### Data extracts
Start of Block

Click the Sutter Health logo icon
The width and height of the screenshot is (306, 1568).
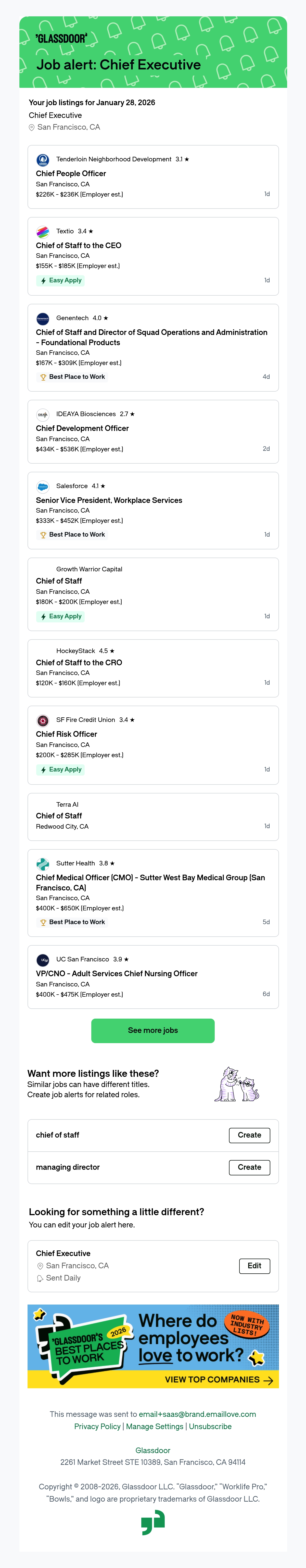[x=43, y=864]

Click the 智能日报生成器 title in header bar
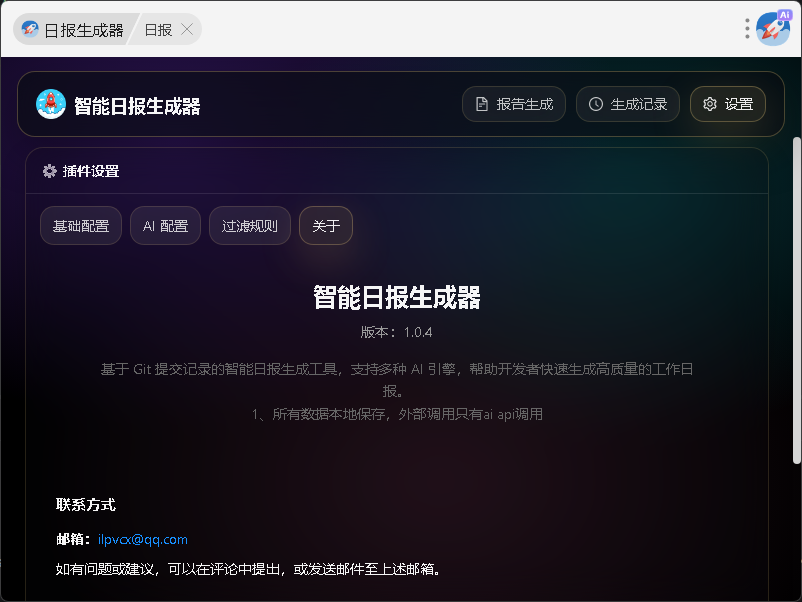pos(137,105)
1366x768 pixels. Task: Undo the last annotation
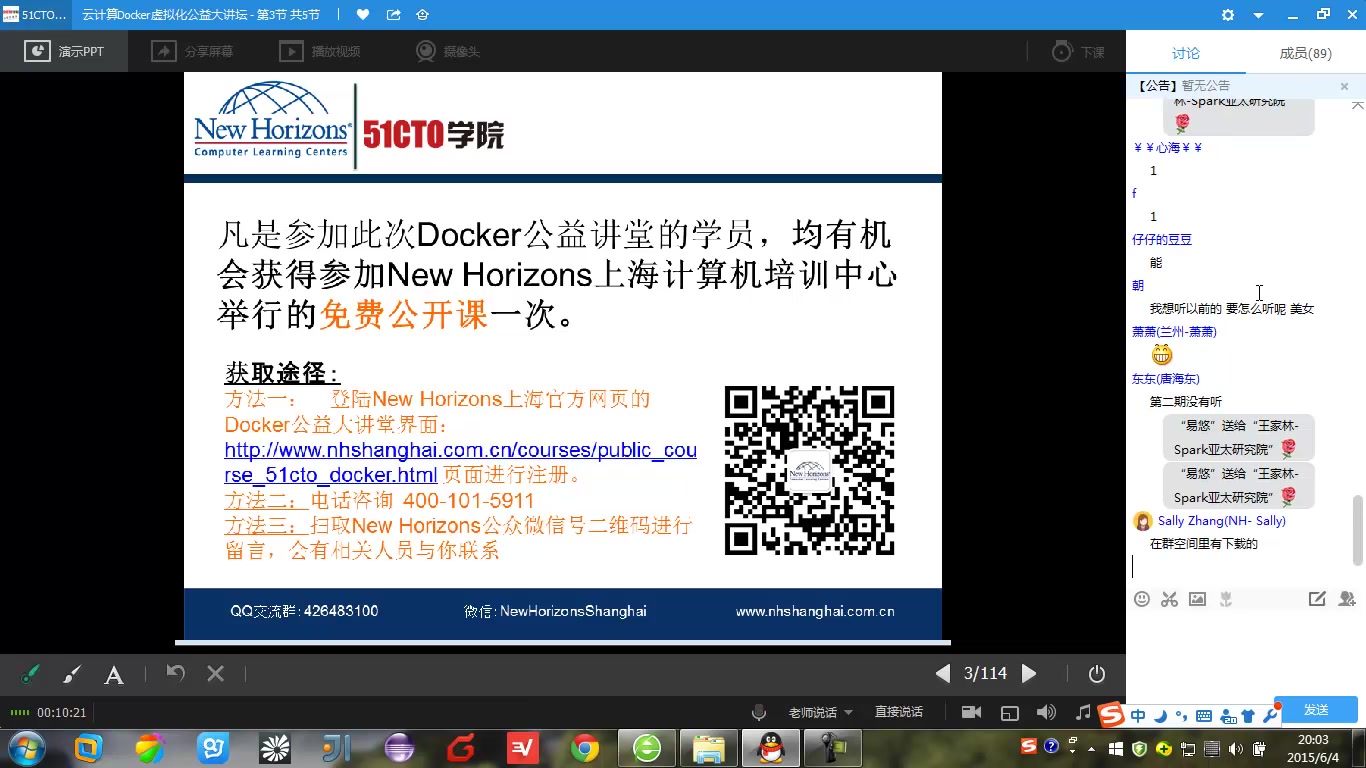point(175,674)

End of Block

Copy each line of the records precisely and drop any images they hold.

Click the Sutter Health logo icon
The width and height of the screenshot is (306, 1568).
[x=43, y=864]

Click the 智能日报生成器 title in header bar
pos(137,105)
1366x768 pixels. Task: Undo the last annotation
point(175,674)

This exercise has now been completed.